Instructions to follow: Lines from the one containing "Click the Disposition" through the end of the material below should be given again exactly, with no others.

Records to use:
[Start of section]
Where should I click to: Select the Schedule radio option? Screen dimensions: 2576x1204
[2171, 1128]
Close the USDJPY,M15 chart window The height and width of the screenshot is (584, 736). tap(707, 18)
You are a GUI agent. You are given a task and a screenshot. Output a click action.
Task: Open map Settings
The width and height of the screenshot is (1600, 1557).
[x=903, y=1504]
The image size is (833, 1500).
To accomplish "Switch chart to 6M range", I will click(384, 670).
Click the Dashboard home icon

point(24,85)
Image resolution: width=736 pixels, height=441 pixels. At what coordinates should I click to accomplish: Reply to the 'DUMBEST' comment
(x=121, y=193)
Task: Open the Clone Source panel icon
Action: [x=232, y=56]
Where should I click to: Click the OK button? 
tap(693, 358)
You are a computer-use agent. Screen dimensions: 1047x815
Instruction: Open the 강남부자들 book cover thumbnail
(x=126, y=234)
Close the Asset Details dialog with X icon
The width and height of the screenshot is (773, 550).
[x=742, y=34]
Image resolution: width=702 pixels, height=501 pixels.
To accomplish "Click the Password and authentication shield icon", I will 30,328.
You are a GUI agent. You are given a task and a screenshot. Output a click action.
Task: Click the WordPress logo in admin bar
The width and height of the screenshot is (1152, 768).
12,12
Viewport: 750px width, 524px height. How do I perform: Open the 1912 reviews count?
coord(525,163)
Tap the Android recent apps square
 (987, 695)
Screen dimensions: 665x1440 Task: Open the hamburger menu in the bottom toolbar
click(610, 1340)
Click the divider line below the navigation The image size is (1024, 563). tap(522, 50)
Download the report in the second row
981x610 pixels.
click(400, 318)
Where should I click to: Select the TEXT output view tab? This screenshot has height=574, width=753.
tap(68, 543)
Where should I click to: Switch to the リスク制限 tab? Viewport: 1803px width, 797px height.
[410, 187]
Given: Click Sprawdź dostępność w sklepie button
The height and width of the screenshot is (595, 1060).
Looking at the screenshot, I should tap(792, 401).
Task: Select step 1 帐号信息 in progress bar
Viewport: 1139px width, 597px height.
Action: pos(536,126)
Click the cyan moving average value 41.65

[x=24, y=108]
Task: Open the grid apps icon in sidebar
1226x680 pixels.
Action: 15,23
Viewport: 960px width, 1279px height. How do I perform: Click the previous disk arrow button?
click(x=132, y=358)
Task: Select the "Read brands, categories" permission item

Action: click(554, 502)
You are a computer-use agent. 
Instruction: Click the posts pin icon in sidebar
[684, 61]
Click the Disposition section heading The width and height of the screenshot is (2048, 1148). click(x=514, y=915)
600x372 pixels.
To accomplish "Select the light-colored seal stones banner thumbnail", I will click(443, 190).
[End of section]
Solution:
Click the Disposition section heading The width and height of the screenshot is (2048, 1148). click(x=514, y=915)
600x372 pixels.
To accomplish "Select the light-colored seal stones banner thumbnail", I will click(443, 190).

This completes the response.